Tâche donnée 1:
Recopiez à l'identique les lignes des enregistrements, en partant de celle qui contient « You are a computer-use agent. This » et en continuant jusqu'à la fin des enregistrements, ces deux limites comprises.
--- --- ---
Une nouvelle manière d’enseigner : Participer ensemble à une recherche de sens

L’approche pédagogique de Britt-Mari Barth

 

 

A travers ses recherches et les livres dans lesquels celles-ci sont exposées, Britt-Mari Barth propose une nouvelle manière d’enseigner. Mais, en quoi les pratiques traditionnelles deviennent-elles aujourd’hui contre productives ?

 

Les pratiques traditionnelles deviennent contreproductives dans ce sens qu’elles ne prennent pas en compte ce qu’on sait aujourd’hui sur la façon dont on  apprend. Traditionnellement, le savoir est conçu comme un « contenu » qu’on expose à des élèves qui doivent écouter passivement et prendre des notes – pour ensuite mémoriser ce contenu –  on présuppose que c’est la clarté du l’exposé qui compte. Si le « message » est clair (cf le schéma de la communication de Shannon) et si l’élève est attentif et écoute, il devrait apprendre. Dans cette approche , c’est le message  qui compte,  on ne s’occupe pas de la manière dont  l’élève va recevoir ce  message, s’il l’a compris ou pas, si cela fait sens pour lui ou non. C’est comme si les mots étaient le sens et qu’il suffit de les apprendre pas cœur pour avoir « appris ». Mais pour apprendre, il ne suffit pas de mémoriser des réponses, il faut comprendre le sens – et cela  demande une  autre approche pédagogique. La compréhension et la capacité d’agir avec le savoir devient d’autant plus important que nous prenons conscience des défis nouveaux qui marquent notre temps. Tous les futurs citoyens ont besoin de comprendre les enjeux de la société aujourd’hui. L’information est disponible par un simple clique, mais les élèves ont besoin de savoir faire des liens, de comprendre et de poser les bonnes questions, de localiser et de choisir l’information pertinente, de la vérifier,de s’en servir… Il s’agit là des capacités intellectuelles qu’on doit apprendre et s ‘exercer à mettre en oeuvre à l’école.
--- --- ---
Tâche donnée 2:
D'après le texte source, comment le savoir est-il conçu dans les pratiques traditionnelles ?

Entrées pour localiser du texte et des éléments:
--- --- ---
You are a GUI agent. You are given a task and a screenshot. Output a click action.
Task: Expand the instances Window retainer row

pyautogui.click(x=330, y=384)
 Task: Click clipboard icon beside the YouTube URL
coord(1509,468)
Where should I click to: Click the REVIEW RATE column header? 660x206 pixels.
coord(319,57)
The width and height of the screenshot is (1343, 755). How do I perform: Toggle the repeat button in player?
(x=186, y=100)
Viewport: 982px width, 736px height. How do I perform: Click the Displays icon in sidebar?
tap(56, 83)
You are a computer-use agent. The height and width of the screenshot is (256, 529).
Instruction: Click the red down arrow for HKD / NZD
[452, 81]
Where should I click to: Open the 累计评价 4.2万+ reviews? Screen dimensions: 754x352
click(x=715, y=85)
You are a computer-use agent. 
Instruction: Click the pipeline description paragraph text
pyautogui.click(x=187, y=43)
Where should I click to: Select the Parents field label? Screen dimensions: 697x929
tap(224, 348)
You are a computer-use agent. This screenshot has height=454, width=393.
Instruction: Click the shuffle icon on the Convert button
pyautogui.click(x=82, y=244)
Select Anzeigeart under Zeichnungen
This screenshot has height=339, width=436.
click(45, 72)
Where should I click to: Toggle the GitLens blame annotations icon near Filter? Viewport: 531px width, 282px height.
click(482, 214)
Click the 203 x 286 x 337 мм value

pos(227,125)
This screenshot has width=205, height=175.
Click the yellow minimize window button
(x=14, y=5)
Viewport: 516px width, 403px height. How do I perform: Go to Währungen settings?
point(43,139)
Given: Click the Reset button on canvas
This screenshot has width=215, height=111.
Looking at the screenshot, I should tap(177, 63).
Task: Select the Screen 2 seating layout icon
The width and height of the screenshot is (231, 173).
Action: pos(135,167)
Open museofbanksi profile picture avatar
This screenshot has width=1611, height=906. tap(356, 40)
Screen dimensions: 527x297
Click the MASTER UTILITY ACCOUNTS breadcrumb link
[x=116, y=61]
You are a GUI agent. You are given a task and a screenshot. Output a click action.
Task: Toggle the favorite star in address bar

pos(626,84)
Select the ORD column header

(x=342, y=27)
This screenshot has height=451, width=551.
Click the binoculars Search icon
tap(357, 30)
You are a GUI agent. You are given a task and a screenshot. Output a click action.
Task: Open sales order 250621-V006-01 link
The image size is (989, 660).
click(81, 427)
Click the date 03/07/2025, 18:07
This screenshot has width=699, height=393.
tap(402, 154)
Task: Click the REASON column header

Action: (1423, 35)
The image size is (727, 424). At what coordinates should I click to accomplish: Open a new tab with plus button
--- --- ---
Réponse complète 1:
You are a computer-use agent. This screenshot has height=454, width=393.
Instruction: Click the shuffle icon on the Convert button
pyautogui.click(x=82, y=244)
Select Anzeigeart under Zeichnungen
This screenshot has height=339, width=436.
click(45, 72)
Where should I click to: Toggle the GitLens blame annotations icon near Filter? Viewport: 531px width, 282px height.
click(482, 214)
Click the 203 x 286 x 337 мм value

pos(227,125)
This screenshot has width=205, height=175.
Click the yellow minimize window button
(x=14, y=5)
Viewport: 516px width, 403px height. How do I perform: Go to Währungen settings?
point(43,139)
Given: Click the Reset button on canvas
This screenshot has width=215, height=111.
Looking at the screenshot, I should tap(177, 63).
Task: Select the Screen 2 seating layout icon
The width and height of the screenshot is (231, 173).
Action: pos(135,167)
Open museofbanksi profile picture avatar
This screenshot has width=1611, height=906. tap(356, 40)
Screen dimensions: 527x297
Click the MASTER UTILITY ACCOUNTS breadcrumb link
[x=116, y=61]
You are a GUI agent. You are given a task and a screenshot. Output a click action.
Task: Toggle the favorite star in address bar

pos(626,84)
Select the ORD column header

(x=342, y=27)
This screenshot has height=451, width=551.
Click the binoculars Search icon
tap(357, 30)
You are a GUI agent. You are given a task and a screenshot. Output a click action.
Task: Open sales order 250621-V006-01 link
The image size is (989, 660).
click(81, 427)
Click the date 03/07/2025, 18:07
This screenshot has width=699, height=393.
tap(402, 154)
Task: Click the REASON column header

Action: (1423, 35)
The image size is (727, 424). At what coordinates should I click to accomplish: Open a new tab with plus button

Réponse complète 2:
Comme un « contenu » qu'on expose à des élèves qui doivent écouter passivement et prendre des notes, pour ensuite le mémoriser.